Stored entries:
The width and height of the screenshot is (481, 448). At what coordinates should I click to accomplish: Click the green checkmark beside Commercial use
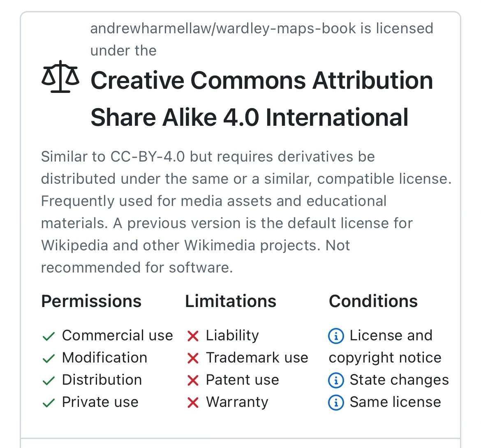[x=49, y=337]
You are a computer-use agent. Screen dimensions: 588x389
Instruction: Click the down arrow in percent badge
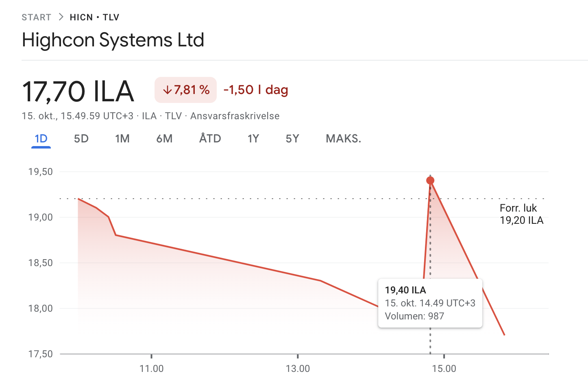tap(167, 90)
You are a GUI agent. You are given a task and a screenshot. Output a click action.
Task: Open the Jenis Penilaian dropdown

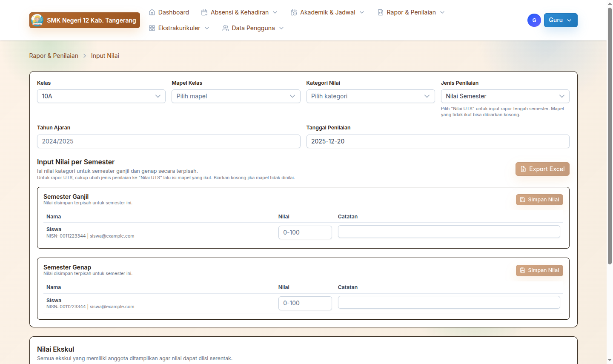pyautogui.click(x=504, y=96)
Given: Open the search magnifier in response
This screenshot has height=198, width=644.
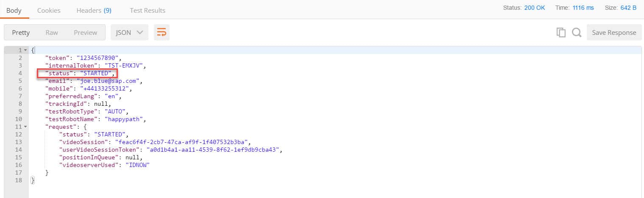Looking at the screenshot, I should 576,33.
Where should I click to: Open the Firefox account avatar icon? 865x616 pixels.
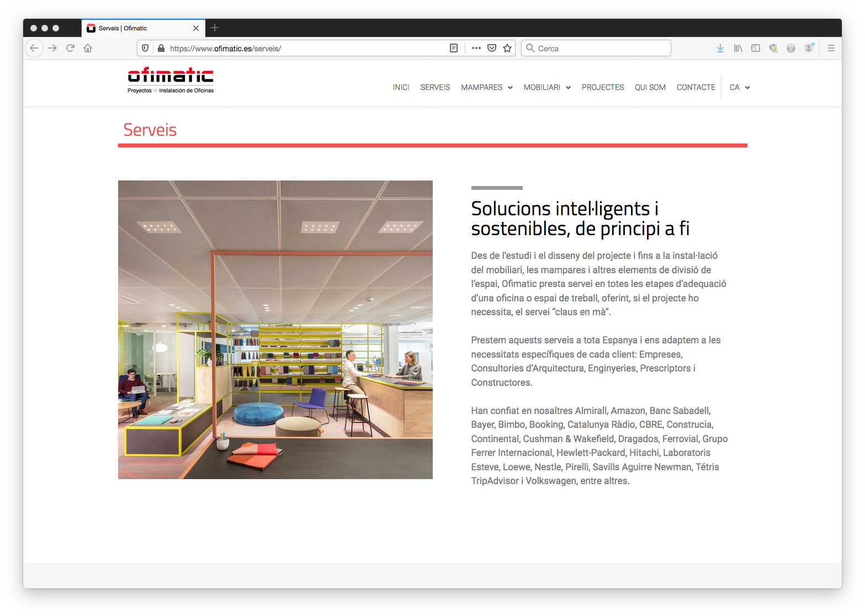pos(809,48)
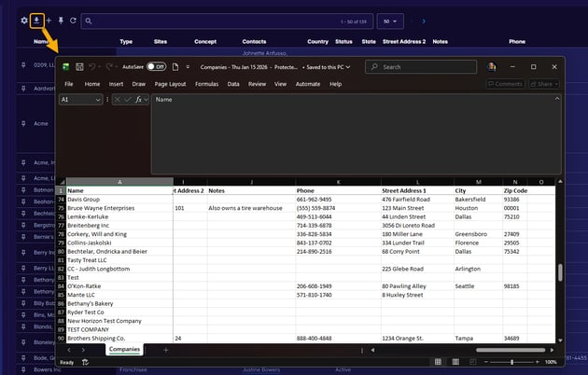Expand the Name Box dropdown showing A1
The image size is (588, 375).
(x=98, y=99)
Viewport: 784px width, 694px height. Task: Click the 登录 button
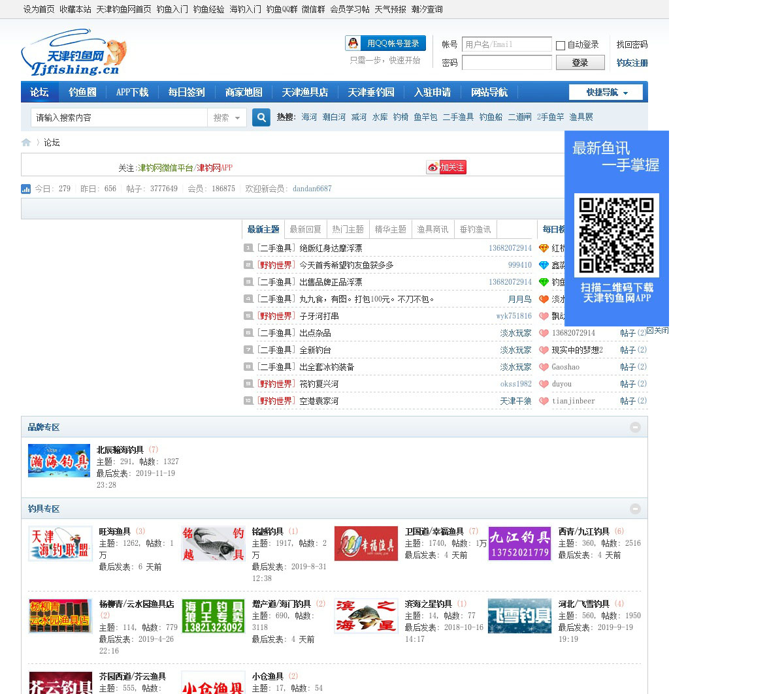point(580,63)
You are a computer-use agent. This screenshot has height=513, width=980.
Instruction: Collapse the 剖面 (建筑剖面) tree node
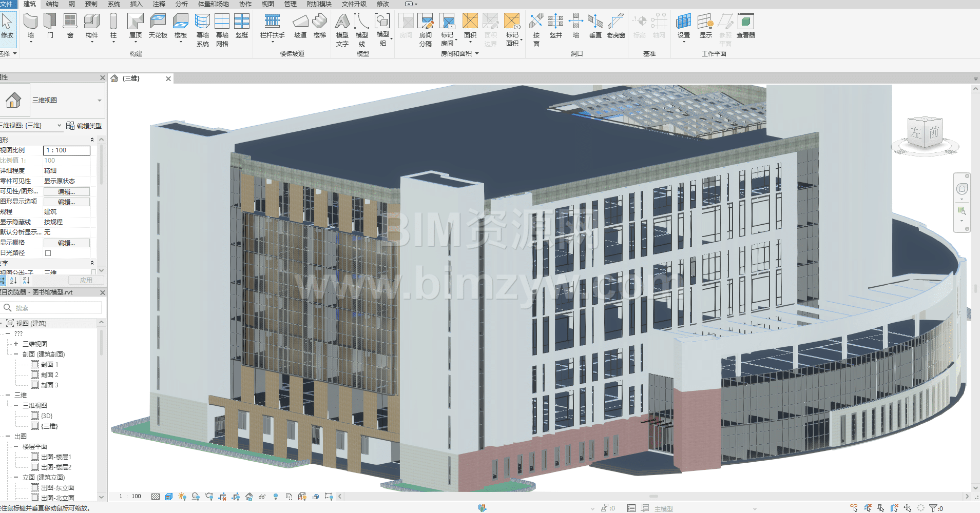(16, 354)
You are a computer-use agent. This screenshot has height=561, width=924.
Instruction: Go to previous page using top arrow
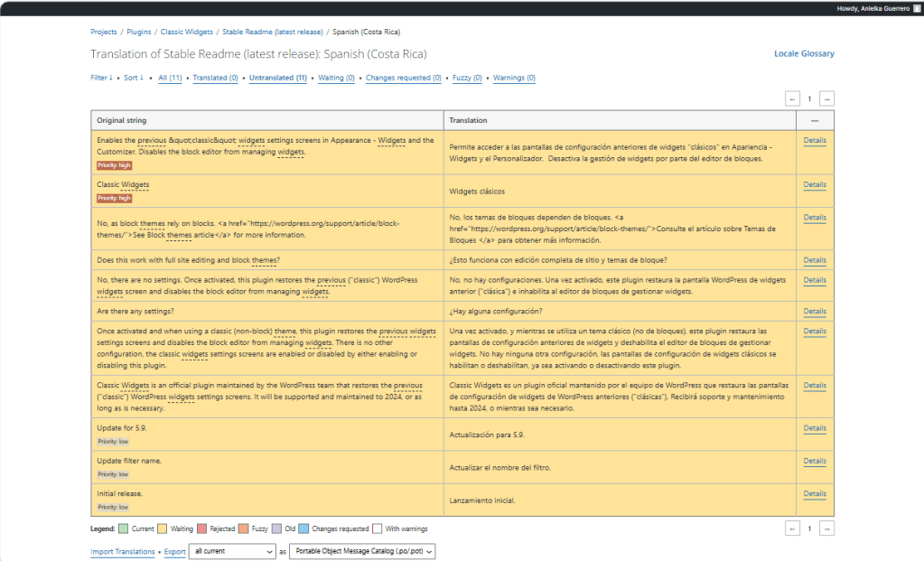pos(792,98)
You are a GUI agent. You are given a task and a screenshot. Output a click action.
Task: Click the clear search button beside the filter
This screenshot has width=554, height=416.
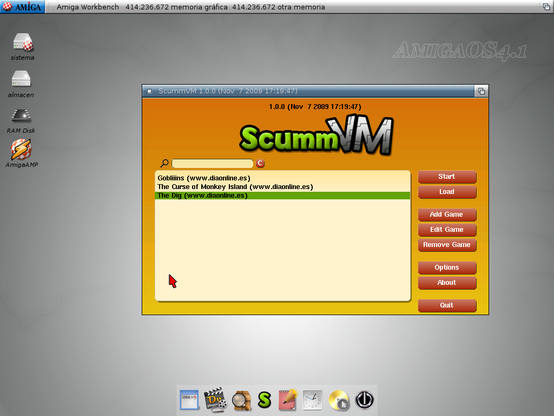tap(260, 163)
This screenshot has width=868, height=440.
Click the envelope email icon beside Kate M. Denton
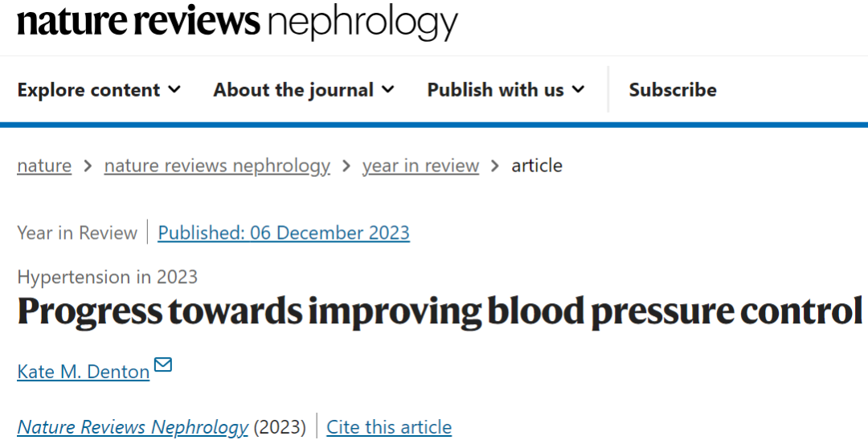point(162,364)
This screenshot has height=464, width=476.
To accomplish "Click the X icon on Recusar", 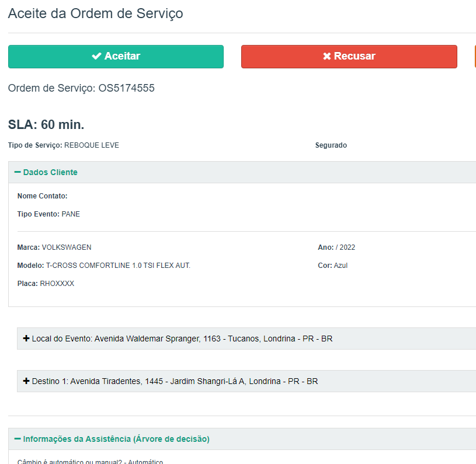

--

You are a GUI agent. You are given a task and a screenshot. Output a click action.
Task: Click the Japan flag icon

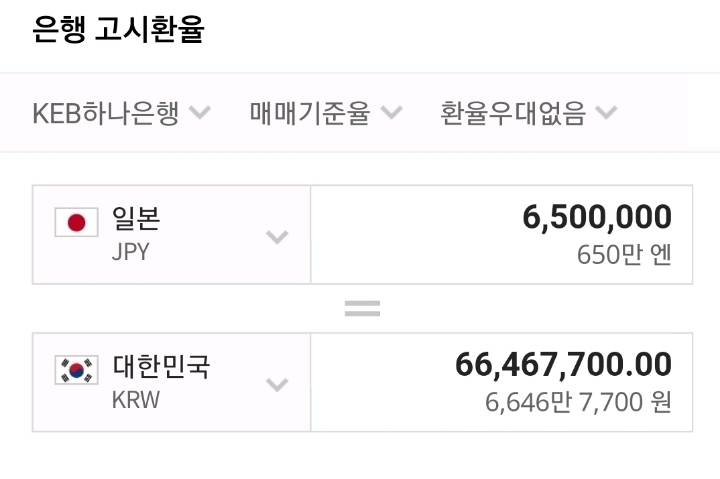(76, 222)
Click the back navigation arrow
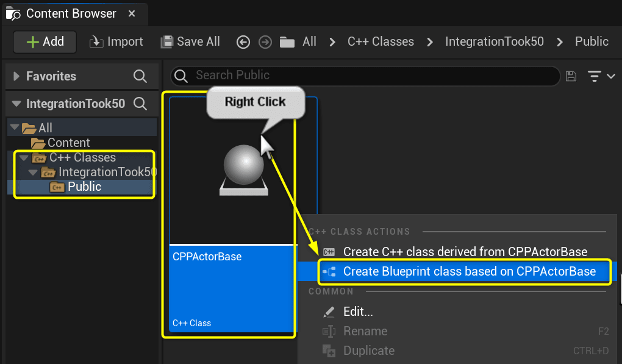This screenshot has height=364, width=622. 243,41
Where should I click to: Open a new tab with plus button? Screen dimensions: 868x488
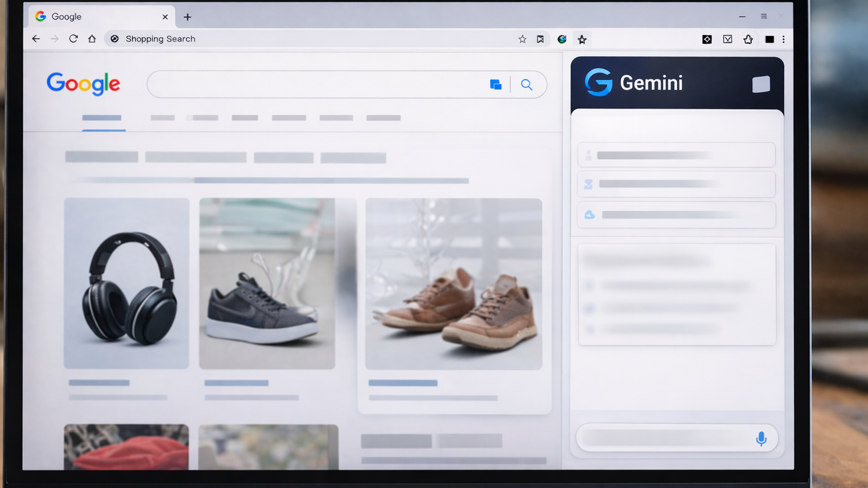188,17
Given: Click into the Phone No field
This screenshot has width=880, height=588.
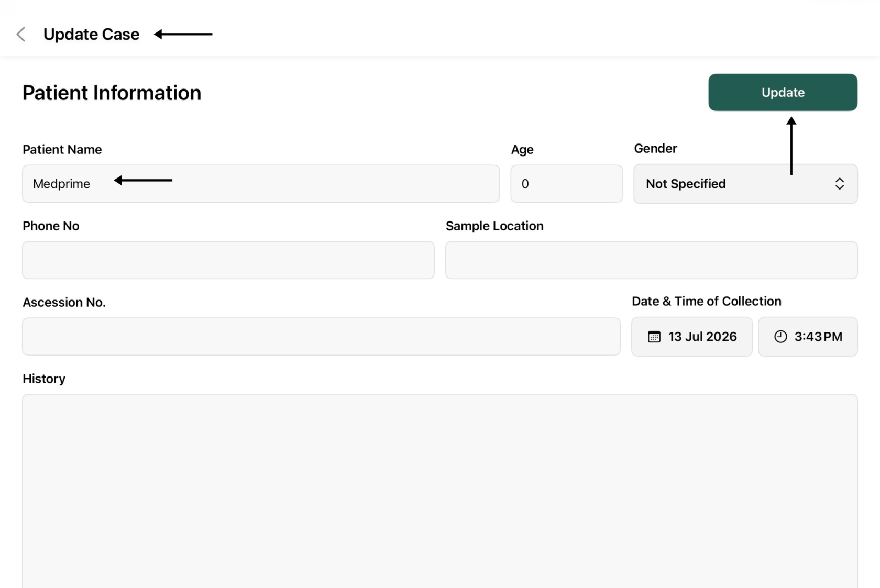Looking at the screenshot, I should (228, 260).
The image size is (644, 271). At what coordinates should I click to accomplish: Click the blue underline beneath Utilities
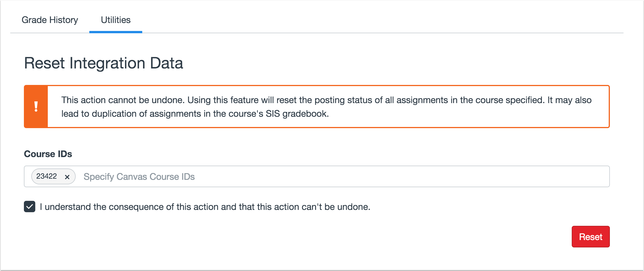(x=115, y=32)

==

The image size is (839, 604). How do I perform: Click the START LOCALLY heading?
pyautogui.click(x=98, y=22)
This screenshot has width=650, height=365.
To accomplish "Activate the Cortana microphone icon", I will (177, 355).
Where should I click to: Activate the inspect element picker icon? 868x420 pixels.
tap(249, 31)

* **TASK GOAL**
Your task is to find each line in the entries that contains the string "search" and copy it.

* **EXPECTED ANSWER**
Given: Open the search magnifier in response
Task: Click the clear search button beside the filter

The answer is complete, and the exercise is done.